Seasonally, the temperature increase was expected to vary from one season to another. For 2050, the seasonal variation increase is expected to be 2.02 °C in winter, 2.07 in spring, and 2.11 and 3.84 for fall and spring, respectively. Higher seasonal temperature increase is expected by 2100. It is expected to increase by more than 3 °C during fall and winter. Furthermore, an increase of more than 4 °C and more than 5 °C is expected during spring and summer, respectively.

Based on the simulated temperature increase, the expected degree day was calculated and compared to the degree day calculated based on the observed temperature during 1961 to 1990 for the wheat growth period (autumn to spring). Using the A1ASF scenario, the expected degree day was 4,316.56 and 5,190.16 for 2025 and 2100, respectively. On the other hand, expected degree day was 4,116.66 and 4,494.76 for 2025 and 2100, respectively, using the WRE350 scenario. Higher values were expected using the B2HIMI scenario. It was expected to be 4,286.53 in 2025 and to be 4,679.65 on 2100.

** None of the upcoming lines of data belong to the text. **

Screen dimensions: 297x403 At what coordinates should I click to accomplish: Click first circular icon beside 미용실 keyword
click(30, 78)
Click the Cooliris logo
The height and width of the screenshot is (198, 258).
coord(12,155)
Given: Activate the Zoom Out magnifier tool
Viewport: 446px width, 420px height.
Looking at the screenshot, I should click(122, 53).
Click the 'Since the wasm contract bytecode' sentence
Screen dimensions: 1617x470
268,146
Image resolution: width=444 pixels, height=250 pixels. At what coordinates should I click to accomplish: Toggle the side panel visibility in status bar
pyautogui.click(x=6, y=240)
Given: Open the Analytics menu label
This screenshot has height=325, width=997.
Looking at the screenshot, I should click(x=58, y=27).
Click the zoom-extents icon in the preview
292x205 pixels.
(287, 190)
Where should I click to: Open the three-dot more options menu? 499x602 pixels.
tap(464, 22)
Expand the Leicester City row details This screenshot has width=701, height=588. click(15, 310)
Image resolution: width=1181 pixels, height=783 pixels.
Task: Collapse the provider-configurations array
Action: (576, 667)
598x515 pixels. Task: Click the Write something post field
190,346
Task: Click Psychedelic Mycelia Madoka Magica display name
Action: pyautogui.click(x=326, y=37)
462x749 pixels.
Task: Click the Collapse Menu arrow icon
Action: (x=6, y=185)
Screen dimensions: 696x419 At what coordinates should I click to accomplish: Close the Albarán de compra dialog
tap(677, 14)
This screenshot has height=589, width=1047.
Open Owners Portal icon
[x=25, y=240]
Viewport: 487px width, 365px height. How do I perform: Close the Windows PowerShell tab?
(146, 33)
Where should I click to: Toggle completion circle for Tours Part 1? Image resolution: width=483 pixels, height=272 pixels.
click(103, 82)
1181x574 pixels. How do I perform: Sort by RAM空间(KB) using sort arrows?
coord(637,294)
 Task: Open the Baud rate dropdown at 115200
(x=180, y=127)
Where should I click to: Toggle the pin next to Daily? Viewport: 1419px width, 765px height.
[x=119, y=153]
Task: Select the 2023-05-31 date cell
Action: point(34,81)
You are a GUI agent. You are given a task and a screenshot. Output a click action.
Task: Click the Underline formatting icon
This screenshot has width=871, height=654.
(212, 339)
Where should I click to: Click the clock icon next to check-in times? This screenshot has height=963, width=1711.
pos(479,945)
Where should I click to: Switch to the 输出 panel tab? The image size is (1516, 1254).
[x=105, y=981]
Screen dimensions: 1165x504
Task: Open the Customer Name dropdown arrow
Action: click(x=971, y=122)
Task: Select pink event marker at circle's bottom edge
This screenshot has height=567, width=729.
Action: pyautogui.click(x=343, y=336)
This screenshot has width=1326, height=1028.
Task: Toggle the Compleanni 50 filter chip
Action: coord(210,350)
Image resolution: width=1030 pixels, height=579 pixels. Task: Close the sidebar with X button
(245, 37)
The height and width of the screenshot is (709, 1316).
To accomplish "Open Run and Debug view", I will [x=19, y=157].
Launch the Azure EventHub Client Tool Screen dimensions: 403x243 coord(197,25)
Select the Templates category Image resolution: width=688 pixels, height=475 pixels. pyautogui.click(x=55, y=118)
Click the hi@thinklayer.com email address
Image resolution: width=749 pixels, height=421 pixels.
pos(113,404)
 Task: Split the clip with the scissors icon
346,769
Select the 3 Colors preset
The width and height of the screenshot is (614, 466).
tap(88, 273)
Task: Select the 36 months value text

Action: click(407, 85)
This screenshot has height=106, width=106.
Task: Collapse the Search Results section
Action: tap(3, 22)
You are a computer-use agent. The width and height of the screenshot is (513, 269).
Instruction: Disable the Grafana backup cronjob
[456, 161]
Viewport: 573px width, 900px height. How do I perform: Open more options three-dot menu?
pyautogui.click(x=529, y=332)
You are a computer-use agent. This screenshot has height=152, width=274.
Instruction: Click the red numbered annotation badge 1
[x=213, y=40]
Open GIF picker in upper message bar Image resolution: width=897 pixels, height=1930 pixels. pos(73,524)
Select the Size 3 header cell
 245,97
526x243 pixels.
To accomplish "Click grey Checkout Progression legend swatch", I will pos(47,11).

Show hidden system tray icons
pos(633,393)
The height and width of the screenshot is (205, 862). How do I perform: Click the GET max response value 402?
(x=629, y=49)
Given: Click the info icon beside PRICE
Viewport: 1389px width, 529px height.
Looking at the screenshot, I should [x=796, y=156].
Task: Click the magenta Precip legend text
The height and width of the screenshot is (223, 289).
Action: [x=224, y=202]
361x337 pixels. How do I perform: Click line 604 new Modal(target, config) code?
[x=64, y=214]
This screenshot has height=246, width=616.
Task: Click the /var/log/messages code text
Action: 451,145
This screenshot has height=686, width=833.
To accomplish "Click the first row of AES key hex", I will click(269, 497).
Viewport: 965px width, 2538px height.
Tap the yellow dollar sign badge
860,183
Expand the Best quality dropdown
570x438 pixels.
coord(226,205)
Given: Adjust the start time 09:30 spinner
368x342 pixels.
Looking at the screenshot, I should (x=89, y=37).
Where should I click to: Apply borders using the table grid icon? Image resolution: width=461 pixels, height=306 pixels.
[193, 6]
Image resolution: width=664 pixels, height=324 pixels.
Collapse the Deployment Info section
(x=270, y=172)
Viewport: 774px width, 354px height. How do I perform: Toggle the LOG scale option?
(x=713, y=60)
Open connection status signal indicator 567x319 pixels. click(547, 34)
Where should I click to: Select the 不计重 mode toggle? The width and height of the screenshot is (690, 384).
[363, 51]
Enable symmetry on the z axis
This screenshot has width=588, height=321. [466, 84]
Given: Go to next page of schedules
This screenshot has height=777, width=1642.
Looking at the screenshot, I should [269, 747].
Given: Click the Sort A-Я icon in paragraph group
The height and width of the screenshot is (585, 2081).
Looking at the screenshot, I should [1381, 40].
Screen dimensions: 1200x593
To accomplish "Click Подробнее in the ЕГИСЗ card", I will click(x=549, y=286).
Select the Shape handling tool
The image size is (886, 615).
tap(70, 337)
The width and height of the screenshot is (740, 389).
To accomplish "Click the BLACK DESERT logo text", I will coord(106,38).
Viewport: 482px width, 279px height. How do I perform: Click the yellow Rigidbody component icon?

By comparing the ration for different regions, it was expected to increase by 3.14, 12.98, 10.98, and 9.71 % for the southern, central, western, and northern regions by 2050, respectively. By 2100, the rate increase is expected to be 24.6, 21.8, 17.8, and 14.9 % for southern, central, western, northern regions, respectively. Considering the obtained results, the growth period of wheat until the end of the century is expected to be shorter in duration. The reduction of the wheat growth period for different scenarios is shown in Fig. 8.

Fig. 8
figure 8

The reduced growth period of wheat in different regions, using different scenarios to the year 2100

It can be seen that the minimum reduction period is expected to be 21.3 days for northern areas. Reduction period of 22.3, 23.9, 26.7, and 32.3 days is expected for the western, central, southern, and eastern regions by the year 2050. Longer reduction periods are expected for all regions by the year 2100.

Conclusions

The objective of this paper was to derive and analyze present and future climate projections over the regions of wheat production over Iran. In addition, the projected future climate fluctuation results are used to assist the maximum performance of wheat and to be used as the main basis for planning changes in the farming calendar in Iran. Using the statistical trend analysis, winter months did not show any significant trends for all the regions. On the other hand, maximum mean temperature increase trend was recorded during summer. With regards to the correlation of degree day and temperature with CO2 in Mauna Loa, the minimum effect can be seen over the south and west regions.

Using different scenarios, it was expected that the mean temperature increase to range between 0.1 °C by 2025 and 2 °C by 2100 using the most optimistic scenario. On the other hand, the mean temperature increase is expected to reach 4 °C by 2100 using the most pessimistic scenario.

Finally, it was also concluded that the wheat growth period will be negatively affected due to the increase of the temperature. The growth period is expected to be shorter by 21.3, 22.3, 23.9, 26.7, and 32.3 days for the northern, western, central, southern, and eastern regions by the year 2050.